Pour le budget 2027, Roland Lescure relance une sous-indexation des pensions les plus élevées. Mesure sensible, débat explosif à la rentrée.
En bref
- Sous-indexation visée pour les pensions les plus élevées
- Roland Lescure veut ménager les retraités modestes
- Le débat promet d’être très tendu au Parlement
Quand une pension augmente moins vite que l’inflation, le revenu continue de monter sur le papier, mais le pouvoir d’achat, lui, recule. C’est ce mécanisme, la sous-indexation, que le gouvernement envisage de remettre sur la table pour le budget 2027.
Ce que le gouvernement remet sur la table
Dans un entretien à Libération, Roland Lescure a relancé l’idée d’une contribution des retraités aisés à l’effort de redressement des comptes publics. Son raisonnement est simple. Les pensions les plus élevées pourraient être revalorisées à un rythme inférieur à la hausse des prix, tandis que les retraités les plus modestes seraient préservés.
Ce point compte, parce qu’on ne parle pas ici d’un gel général de toutes les retraites. La piste évoquée vise bien les pensions les plus hautes. L’objectif affiché est budgétaire, avec en toile de fond les comptes publics et ceux de la Sécurité sociale.

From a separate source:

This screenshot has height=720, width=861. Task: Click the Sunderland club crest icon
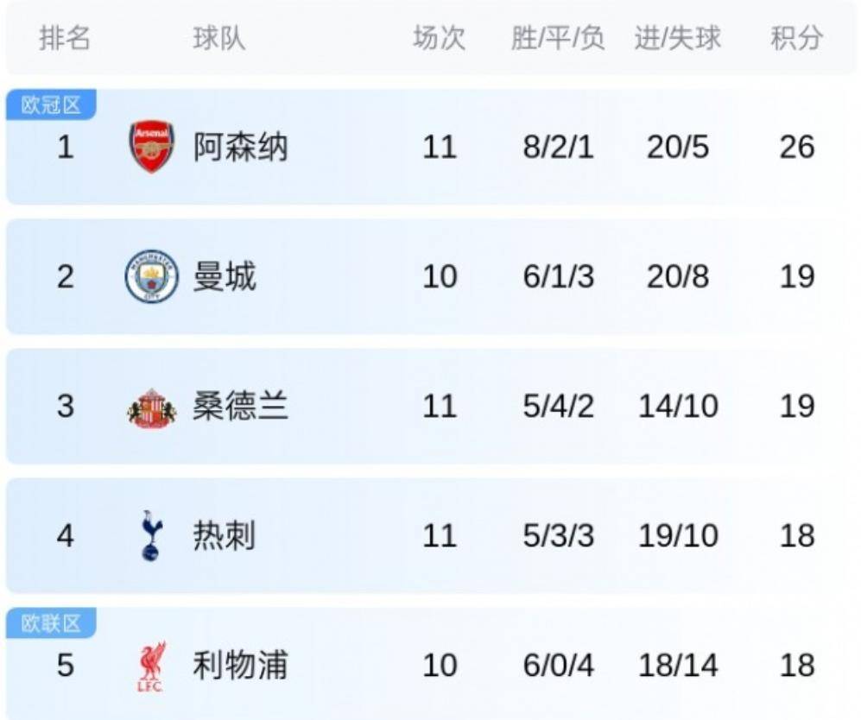(x=152, y=407)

Pourquoi ce dossier fait si peur à l’exécutif
Le problème, c’est l’historique. Et il est chargé.
Cette mesure a déjà laissé des traces chez plusieurs gouvernements. L’« année blanche » annoncée par François Bayrou pour 2026, qui comprenait un gel des pensions, avait fortement fragilisé son équipe. Avant cela, le report de six mois de la revalorisation défendu par Michel Barnier avait nourri la fronde ayant conduit à la censure de son gouvernement.

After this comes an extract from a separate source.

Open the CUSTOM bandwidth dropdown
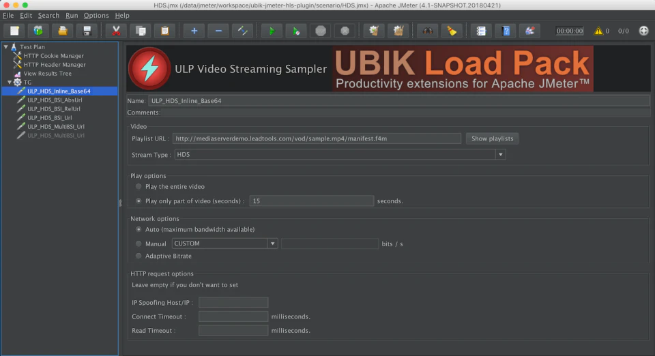The height and width of the screenshot is (356, 655). (x=224, y=243)
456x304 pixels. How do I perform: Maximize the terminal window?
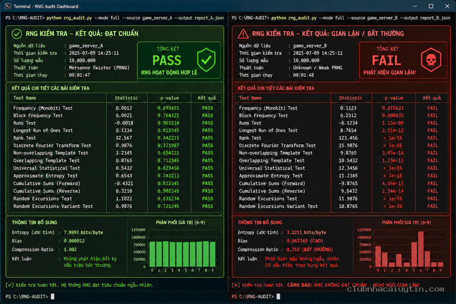coord(431,6)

Même scénario, ou presque, avec le gouvernement de Sébastien Lecornu. Lui aussi avait tenté d’inscrire un gel des pensions dans le budget 2026 pour obtenir près de 3,6 milliards d’euros d’économies. L’Assemblée nationale avait rejeté la mesure. Résultat, chaque retour du sujet devient un test politique à haut risque.
La gauche ne dit pas non, mais pose ses conditions
Tout n’est pas complètement verrouillé pour autant. Dans une tribune publiée par L’Opinion, le député socialiste Jérôme Guedj a expliqué que les retraités ne devaient pas devenir un tabou si l’objectif est de redresser les comptes de la Sécurité sociale.
Mais son ouverture est encadrée. L’effort, selon lui, ne serait acceptable que s’il s’inscrivait dans un ensemble plus large touchant aussi les héritages, les niches sociales des entreprises et les géants de l’intelligence artificielle.
Le débat de la rentrée ne portera pas seulement sur les retraités. Il dira aussi qui paie, combien, et selon quelle logique. Pour vous, l’enjeu concret tient là, savoir si la future économie reposera sur un ciblage des pensions les plus élevées, ou sur un partage plus large de l’effort.